What's the best way to handle types added at runtime after the FrozenDictionary is built?
For caches that must grow at runtime, use ConcurrentDictionary during the growth phase. Once the type set is stable, snapshot it to FrozenDictionary with .ToFrozenDictionary(). After the snapshot, reads are lock-free. For caches where all types are known at startup, Lazy<FrozenDictionary<...>> handles single-initialization safely with no manual locking.
How does reflection caching relate to source generators?
Both solve the same problem -- reflection overhead -- but at different layers. Reflection caching reduces the cost of runtime reflection by paying it once instead of many times. Source generators eliminate runtime reflection entirely by generating type-aware code at compile time. If your types are source-available and you want zero runtime reflection overhead, source generators are the ultimate solution. See Source Generation vs Reflection in Needlr for a concrete comparison.
Conclusion
Uncached reflection is the single most common reflection performance mistake in .NET codebases. The fix is mechanical: call GetProperties() (or GetMethods(), GetConstructors(), etc.) once per type, store the result, and return the cached value on every subsequent call.
The right container for that cache depends on your access pattern. ConcurrentDictionary is the safe default for caches that grow at runtime.
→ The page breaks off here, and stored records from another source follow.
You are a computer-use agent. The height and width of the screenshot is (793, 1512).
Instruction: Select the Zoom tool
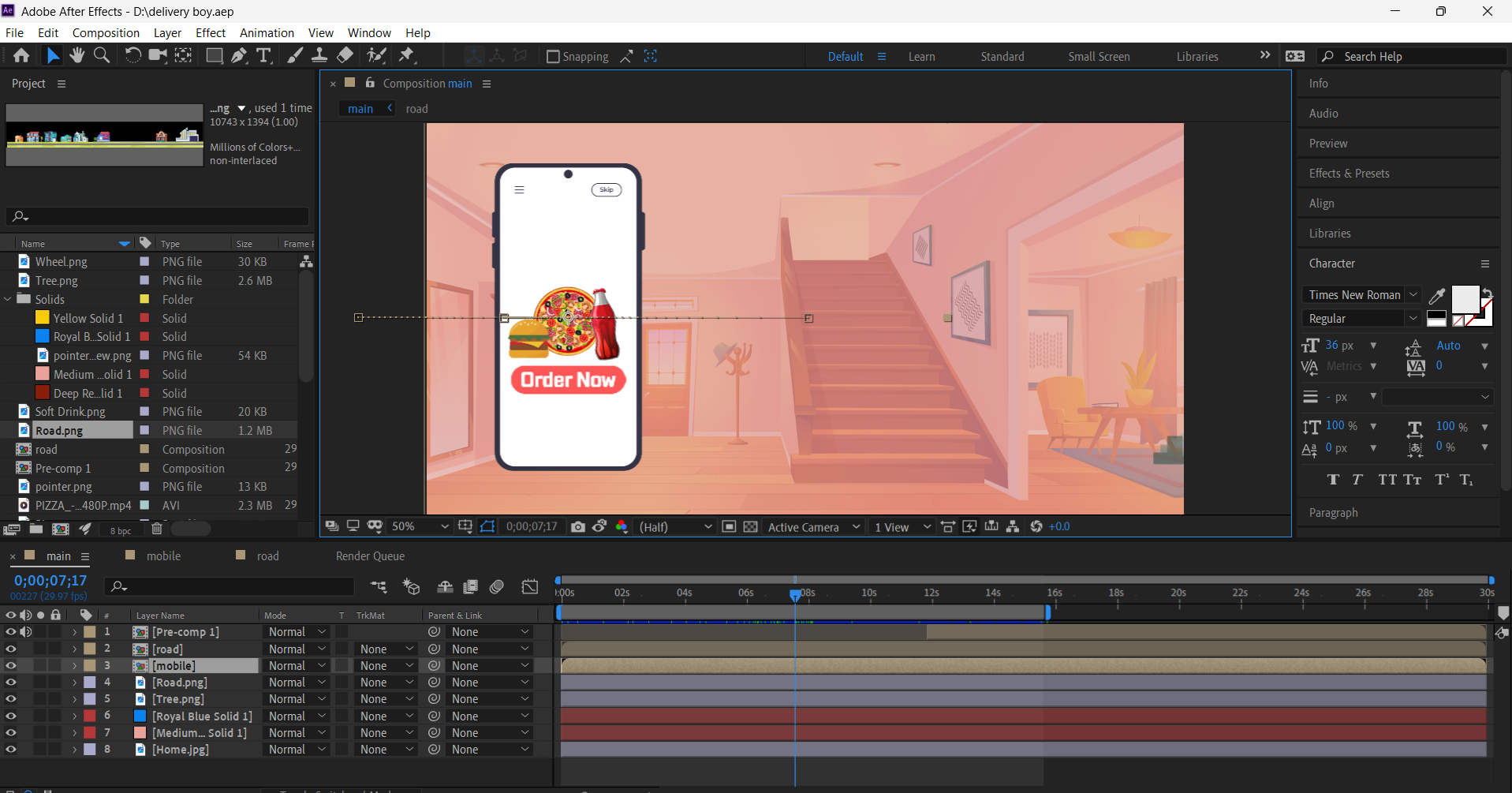coord(101,55)
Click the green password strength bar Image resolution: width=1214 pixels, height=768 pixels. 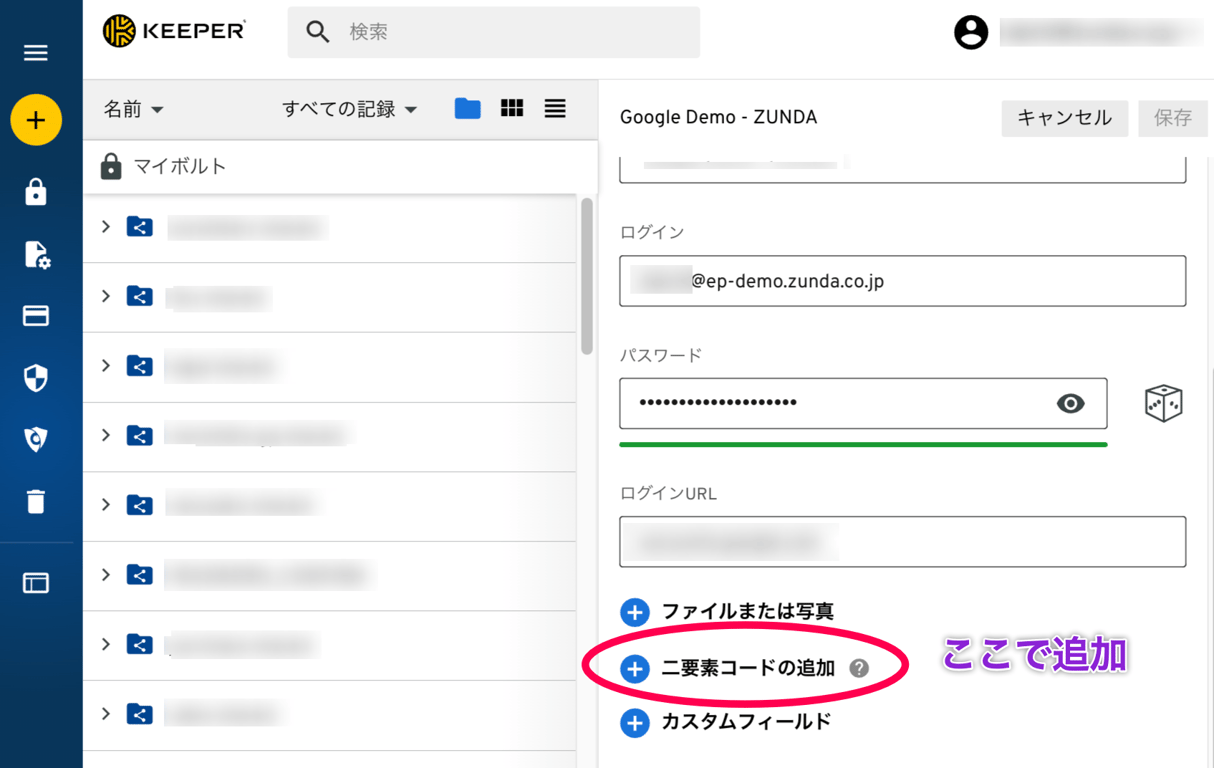863,443
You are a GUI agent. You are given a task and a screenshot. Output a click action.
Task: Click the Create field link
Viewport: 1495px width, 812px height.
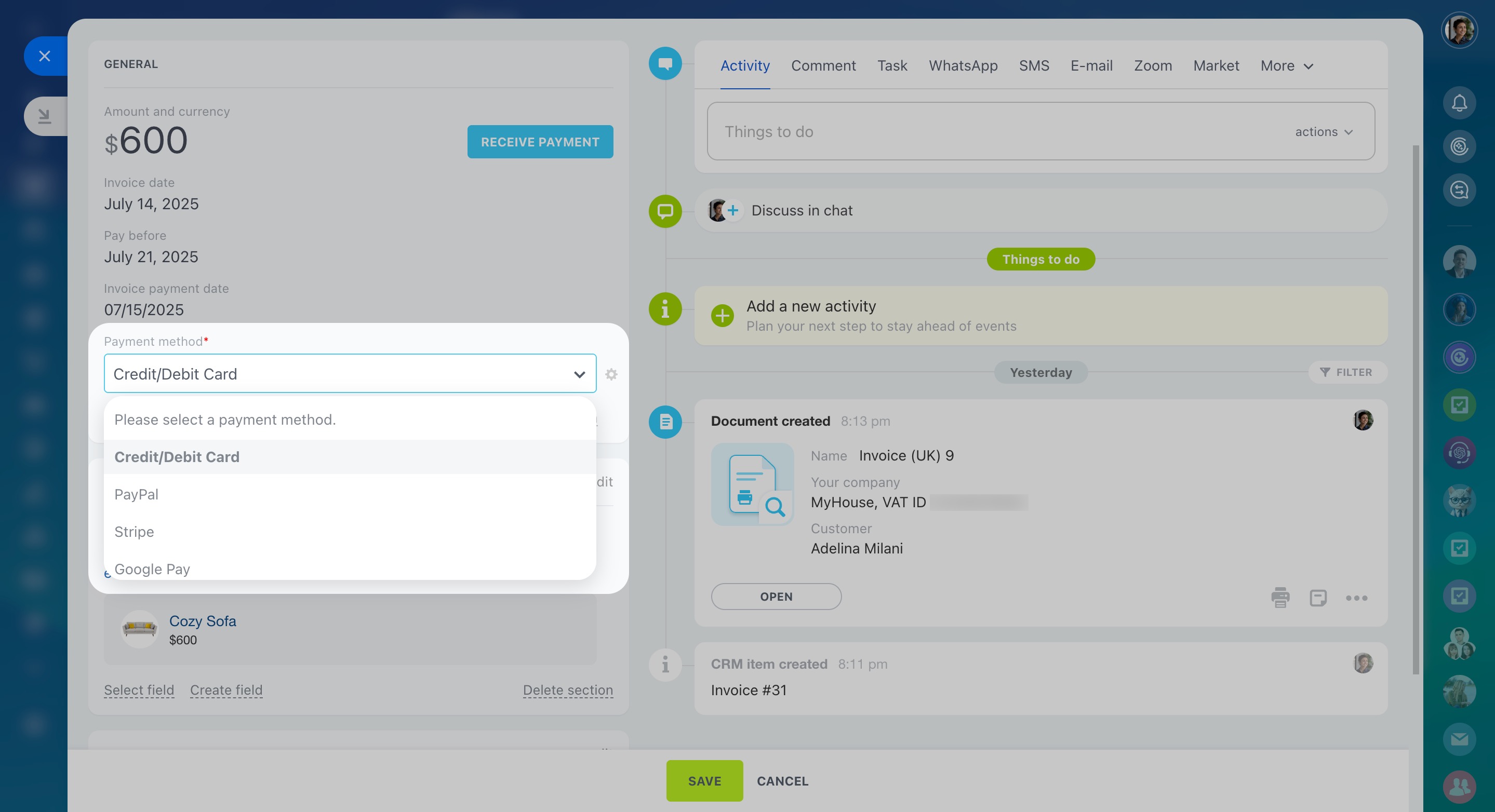coord(226,689)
FrozenDictionary is the upgrade when your type set is known at startup and you want lock-free reads optimized for immutable lookup.
Pair the metadata cache with compiled expression delegates (for property getters and setters), and you've eliminated reflection overhead from both the metadata lookup and the value access paths. That's the combination that powers high-performance serializers, DI containers, and ORMs in .NET 10 -- and now it can power yours too.